Había yacimientos a 500 kilómetros de distancia que estaban conectados por las innovaciones mientras que, al mismo tiempo, existían comunidades a 30 kilómetros sin rastro de esos avances. Fueron asentamientos que funcionaron en red y permitieron que lo que fracasaba en un sitio continuara en el otro”, narra el director, intrigado por enigma. “Una complejidad de este tipo necesitaba de edificios de reunión. En otros yacimientos del mismo periodo se ha encontrado un inmueble central que articulaba el poblado pero, de momento, aquí no lo hemos hallado”, admite.
El retrato de las primeras y rudimentarias villas de la historia ha alcanzado ya las estancias de un museo. Desde hace unos meses, los suelos se exhiben en la pared de una sala del museo arqueológico de Jordania, encaramado en los restos de la ciudadela de Amán. La pieza es la nueva joya de un centro con solera, tras una mudanza desde Kharaysin ejecutada de principio a fin por el equipo español.

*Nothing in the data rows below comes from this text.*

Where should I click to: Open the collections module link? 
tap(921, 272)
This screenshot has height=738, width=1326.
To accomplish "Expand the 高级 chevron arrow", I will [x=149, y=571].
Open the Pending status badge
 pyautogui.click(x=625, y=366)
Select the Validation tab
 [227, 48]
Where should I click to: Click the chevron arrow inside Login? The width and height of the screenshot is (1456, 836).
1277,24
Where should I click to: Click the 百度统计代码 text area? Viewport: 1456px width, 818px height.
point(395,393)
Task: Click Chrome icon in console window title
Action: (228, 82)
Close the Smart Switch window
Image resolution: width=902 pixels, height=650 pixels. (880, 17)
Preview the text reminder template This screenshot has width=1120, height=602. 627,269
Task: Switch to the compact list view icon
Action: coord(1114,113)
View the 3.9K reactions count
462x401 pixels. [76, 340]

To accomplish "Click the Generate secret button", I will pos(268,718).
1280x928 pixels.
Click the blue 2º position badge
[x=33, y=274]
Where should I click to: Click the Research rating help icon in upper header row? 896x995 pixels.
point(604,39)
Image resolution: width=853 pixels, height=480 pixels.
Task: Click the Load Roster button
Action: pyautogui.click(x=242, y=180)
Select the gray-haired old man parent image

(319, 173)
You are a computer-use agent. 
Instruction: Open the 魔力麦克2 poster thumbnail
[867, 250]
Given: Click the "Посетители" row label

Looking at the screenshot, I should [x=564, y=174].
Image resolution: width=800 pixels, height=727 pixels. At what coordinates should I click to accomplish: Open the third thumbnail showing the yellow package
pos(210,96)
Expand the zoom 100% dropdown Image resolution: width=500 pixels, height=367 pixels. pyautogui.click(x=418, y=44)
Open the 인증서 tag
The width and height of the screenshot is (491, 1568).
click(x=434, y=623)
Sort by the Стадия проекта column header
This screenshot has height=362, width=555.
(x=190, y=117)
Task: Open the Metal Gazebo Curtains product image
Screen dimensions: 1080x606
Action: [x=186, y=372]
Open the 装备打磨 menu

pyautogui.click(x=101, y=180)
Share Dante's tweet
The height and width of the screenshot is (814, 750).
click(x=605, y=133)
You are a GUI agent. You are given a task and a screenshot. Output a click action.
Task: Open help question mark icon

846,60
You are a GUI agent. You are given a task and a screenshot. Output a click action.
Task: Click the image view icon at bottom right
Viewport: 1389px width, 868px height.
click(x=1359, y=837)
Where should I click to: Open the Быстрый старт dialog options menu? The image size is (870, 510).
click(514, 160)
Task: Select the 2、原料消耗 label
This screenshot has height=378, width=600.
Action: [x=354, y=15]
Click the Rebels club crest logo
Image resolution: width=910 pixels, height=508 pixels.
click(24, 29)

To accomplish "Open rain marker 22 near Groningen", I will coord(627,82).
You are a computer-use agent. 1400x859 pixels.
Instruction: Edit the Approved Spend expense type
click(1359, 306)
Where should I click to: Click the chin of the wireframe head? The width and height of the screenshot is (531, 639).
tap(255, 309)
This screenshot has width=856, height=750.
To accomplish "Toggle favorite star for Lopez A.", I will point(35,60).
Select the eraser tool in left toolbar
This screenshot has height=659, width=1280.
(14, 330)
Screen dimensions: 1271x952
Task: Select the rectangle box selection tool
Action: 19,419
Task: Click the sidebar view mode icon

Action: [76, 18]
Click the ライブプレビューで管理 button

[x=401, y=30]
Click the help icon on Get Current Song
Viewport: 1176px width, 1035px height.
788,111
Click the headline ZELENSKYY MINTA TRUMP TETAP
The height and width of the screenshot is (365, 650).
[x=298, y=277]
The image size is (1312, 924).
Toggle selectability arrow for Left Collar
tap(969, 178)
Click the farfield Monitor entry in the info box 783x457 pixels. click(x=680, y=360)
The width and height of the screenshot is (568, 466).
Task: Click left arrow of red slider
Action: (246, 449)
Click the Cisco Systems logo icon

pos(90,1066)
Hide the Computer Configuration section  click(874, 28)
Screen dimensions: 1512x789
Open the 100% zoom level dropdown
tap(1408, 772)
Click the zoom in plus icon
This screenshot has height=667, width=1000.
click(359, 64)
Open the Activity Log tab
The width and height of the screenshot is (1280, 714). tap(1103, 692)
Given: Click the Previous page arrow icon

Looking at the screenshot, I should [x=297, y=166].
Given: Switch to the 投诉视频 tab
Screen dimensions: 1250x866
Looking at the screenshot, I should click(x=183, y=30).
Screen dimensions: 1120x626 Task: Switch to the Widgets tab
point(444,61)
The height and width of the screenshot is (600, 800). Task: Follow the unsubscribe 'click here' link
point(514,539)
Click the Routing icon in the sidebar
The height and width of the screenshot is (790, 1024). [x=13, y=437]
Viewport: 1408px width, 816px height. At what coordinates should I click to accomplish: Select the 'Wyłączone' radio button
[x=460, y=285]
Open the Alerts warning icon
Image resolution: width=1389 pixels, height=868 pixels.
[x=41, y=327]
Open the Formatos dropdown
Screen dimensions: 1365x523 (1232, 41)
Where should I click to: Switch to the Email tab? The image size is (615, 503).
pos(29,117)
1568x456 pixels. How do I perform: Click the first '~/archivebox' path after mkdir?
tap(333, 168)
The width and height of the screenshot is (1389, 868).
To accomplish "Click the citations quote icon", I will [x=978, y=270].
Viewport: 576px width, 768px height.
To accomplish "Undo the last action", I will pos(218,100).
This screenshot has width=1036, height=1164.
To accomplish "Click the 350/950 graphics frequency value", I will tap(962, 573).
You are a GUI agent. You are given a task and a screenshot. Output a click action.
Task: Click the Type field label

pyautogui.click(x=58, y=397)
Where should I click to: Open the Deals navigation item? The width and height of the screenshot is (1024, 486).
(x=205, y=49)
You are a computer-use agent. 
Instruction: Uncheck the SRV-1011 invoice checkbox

Una proeza más de seis décadas de arqueología española en Jordania y un anticipo de lo que aún permanece oculto. “Con otros cinco años de trabajo tendremos una imagen bastante fiable del yacimiento para saber cómo se distribuían estas sociedades en este medio. La exploración completa, sin embargo, ocupará a generaciones enteras”, pronostica Muñiz.